Офицеры, служившие в броневых отрядах, считались откомандированными от своих полков, но как продолжавшие числиться по штату в них, носили соответствующее обмундирование. А потому царила чрезвычайная пестрота мундиров, нарушавшая один из армейских принципов — «пусть безобразно, зато единообразно».
— Нет, каков мерзавец, ну каков подлец…
Лев Давыдович со стариковским кряхтением наклонил голову и в который раз посмотрел на сизо-багровое пятно, ужасной кляксою расплывшееся чуть выше пупка.
Доктор привычно сделал примочку, не обращая внимания на стенания наркомвоенмора советской республики, ловко наложил тампон.
— Полежите немного, Лев Давыдович, через три дня будет уже лучше. Вас панцирь спас, иначе бы вы приняли мучительную смерть!
От слов врача Троцкого бросило в холодный пот. Вчера он ни о чем не думал, ему казалось, что живот скоро превратится в раскрытую жаровню. Но доктор поставил ему укол морфия, боль сразу же ушла, и он благополучно проспал сутки. Но теперь сон не шел, а от такого обезболивающего Лев Давыдович сам отказался, зная, что к нему можно привыкнуть.
Обладая красочным воображением публициста, Троцкий представил, как пуля, снабженная разрывным зарядом, пробивает его плоть и взрывается внутри живота.
— У-й!
Льва Давыдовича прямо скрючило в кровати, он схватился двумя руками за живот. Воображение сыграло над ним злую шутку — председатель РВС словно наяву увидел, как из разорванного живота вывалился комок растерзанных и дымящихся кишок, и ему стало дурно.
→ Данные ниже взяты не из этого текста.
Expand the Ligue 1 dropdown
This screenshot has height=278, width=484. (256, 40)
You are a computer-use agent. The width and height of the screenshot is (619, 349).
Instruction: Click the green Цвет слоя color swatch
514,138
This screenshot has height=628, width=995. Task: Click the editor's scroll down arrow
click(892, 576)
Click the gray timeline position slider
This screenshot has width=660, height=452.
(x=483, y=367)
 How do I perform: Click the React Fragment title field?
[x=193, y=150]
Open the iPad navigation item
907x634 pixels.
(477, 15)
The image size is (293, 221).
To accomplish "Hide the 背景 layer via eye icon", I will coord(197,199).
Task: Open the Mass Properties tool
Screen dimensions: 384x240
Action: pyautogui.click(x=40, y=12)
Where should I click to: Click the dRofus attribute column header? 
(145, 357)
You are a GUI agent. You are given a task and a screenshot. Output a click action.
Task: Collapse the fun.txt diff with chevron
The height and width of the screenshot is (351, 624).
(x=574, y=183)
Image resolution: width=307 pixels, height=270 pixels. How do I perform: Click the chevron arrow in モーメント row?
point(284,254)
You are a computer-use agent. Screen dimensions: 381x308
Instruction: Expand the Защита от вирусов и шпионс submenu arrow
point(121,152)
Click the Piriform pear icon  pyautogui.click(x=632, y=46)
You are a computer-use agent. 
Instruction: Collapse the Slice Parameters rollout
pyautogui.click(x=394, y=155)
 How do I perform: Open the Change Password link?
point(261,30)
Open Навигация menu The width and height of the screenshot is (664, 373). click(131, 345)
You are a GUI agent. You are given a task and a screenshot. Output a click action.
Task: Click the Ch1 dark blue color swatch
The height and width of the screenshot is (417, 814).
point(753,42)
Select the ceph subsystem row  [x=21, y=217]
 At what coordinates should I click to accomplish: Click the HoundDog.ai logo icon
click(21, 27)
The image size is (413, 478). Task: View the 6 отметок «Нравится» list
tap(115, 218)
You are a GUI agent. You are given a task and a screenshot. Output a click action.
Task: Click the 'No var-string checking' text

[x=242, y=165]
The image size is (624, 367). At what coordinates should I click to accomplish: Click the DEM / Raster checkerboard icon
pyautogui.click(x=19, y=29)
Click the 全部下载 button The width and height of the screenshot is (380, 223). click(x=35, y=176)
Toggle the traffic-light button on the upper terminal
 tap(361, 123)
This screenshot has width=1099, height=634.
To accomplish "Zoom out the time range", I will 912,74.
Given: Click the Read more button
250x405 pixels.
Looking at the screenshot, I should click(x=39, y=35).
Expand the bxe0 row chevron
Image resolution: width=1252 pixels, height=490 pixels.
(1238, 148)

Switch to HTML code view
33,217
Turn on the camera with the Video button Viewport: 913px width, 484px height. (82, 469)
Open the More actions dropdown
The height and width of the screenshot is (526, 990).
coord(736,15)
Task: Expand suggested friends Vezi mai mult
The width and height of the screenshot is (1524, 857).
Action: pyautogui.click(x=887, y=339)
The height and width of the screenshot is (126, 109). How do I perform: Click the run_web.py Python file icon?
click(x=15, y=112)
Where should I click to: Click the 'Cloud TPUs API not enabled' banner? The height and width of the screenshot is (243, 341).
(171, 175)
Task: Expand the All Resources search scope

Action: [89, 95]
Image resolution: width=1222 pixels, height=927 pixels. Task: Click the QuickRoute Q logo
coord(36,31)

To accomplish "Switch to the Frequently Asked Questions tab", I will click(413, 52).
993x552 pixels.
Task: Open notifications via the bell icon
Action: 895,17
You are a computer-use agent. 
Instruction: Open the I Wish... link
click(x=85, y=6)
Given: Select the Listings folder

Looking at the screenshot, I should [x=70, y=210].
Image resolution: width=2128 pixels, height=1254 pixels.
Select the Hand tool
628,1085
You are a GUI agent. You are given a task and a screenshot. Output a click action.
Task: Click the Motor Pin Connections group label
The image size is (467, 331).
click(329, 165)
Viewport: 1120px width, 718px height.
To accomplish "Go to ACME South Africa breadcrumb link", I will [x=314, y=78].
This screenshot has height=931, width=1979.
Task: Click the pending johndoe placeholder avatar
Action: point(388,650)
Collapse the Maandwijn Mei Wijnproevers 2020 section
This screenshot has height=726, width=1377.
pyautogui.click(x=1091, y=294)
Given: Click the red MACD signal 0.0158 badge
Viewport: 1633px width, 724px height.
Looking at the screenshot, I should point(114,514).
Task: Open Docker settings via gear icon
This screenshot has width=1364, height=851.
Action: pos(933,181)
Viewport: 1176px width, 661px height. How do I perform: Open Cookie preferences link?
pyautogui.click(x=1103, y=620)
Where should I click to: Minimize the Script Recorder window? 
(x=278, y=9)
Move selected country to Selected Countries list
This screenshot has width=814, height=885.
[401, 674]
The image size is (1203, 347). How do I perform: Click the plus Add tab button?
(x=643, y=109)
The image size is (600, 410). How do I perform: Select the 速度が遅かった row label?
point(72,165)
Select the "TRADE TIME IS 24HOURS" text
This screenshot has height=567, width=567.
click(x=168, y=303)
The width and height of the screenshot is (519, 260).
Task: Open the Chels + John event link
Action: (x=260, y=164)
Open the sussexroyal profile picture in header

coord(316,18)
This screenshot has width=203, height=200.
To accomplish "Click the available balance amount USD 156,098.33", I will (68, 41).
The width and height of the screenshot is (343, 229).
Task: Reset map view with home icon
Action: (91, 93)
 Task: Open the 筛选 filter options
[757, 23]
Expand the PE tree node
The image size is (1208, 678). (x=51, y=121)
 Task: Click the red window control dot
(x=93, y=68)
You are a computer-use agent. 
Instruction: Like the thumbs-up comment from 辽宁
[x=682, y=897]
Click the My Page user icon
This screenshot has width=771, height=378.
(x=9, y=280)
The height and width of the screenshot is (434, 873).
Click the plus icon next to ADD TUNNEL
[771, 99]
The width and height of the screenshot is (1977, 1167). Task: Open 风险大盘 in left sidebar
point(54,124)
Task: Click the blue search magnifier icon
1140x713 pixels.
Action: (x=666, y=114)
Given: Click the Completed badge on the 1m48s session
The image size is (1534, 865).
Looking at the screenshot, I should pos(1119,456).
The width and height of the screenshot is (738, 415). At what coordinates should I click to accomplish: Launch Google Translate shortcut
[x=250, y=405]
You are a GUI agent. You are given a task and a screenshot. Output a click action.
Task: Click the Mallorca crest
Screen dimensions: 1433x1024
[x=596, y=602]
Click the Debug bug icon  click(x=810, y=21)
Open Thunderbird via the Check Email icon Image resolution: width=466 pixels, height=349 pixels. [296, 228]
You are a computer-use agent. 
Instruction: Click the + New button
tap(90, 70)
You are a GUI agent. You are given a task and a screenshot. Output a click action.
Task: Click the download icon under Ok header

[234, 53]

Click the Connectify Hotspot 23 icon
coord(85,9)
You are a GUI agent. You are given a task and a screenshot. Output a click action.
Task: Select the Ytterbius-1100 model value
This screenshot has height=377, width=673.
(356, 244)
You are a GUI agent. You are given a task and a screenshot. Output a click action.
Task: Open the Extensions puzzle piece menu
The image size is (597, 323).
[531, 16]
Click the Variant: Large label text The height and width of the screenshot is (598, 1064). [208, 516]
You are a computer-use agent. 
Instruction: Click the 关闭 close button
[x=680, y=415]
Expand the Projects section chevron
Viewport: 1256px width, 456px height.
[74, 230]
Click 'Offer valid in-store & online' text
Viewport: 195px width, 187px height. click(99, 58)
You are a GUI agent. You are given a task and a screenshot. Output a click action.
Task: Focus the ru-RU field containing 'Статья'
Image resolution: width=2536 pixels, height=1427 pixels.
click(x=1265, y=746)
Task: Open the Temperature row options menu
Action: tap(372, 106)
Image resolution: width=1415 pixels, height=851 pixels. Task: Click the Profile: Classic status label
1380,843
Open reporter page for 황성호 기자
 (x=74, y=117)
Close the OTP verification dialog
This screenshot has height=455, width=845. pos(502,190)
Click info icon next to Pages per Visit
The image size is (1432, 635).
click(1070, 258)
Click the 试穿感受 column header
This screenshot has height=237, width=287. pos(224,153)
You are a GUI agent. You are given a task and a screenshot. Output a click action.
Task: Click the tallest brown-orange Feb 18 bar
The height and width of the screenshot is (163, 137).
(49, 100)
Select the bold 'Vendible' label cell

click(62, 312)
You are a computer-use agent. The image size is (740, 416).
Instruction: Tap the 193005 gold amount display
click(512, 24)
Кое-как наклонив голову вниз, его вырвало прямо на пол. Спазмы мешали дышать, а затем чудовищная резь пронзила весь живот, будто полосуя раскаленной иглой.
Двери немедленно распахнулись, влетевший охранник крикнул в коридор, а миловидная сестра милосердия стала тут же убирать с пола полотенцем, нисколько не брезгуя. Вбежавший обратно в палату обеспокоенный врач пощупал пульс, затем через трубочку внимательно послушал сердце, и его лицо прояснилось.
— Контузия серьезная, Лев Давыдович. Гематома обширная от ушиба тканей. Ничего, дня три-четыре пройдет и все наладится, на поправку пойдете, это вам я обещаю. Но диету соблюдать вам придется строго, сегодня ничего, куриный бульончик только, хотя понимаю, что трудно. При вашей язве такие ушибы не рекомендуются!
— Хорошо, — буркнул в ответ Троцкий и смежил глаза, его порядком мутило: и от переживаний, и от повреждений. К горлу снова подкатила тошнота, но на этот раз он сдержал ее.
— Хорошо, что панцирь надел, — облегченно вздохнул Лев Давыдович, погладив пострадавшее место. И тут же нахлынула злобная волна — нет, каков подлец!
Специально стрелял в живот, мерзавец, чтобы он помучился перед смертью. Главкому Каменеву разнес голову, как гнилой арбуз, мозги во все стороны полетели.
Наркому по делам национальностей Сталину вообще послужил хирургом, отстрелив искалеченную в детстве «сухую» руку. Тут Лев Давыдович повеселел — избавился он от ленинского шпиона, и хорошо, всегда в плохом чуть что-то хорошее имеется.
Командующему Западным фронтом Тухачевскому вообще откровенно повезло — ни одна пуля не попала.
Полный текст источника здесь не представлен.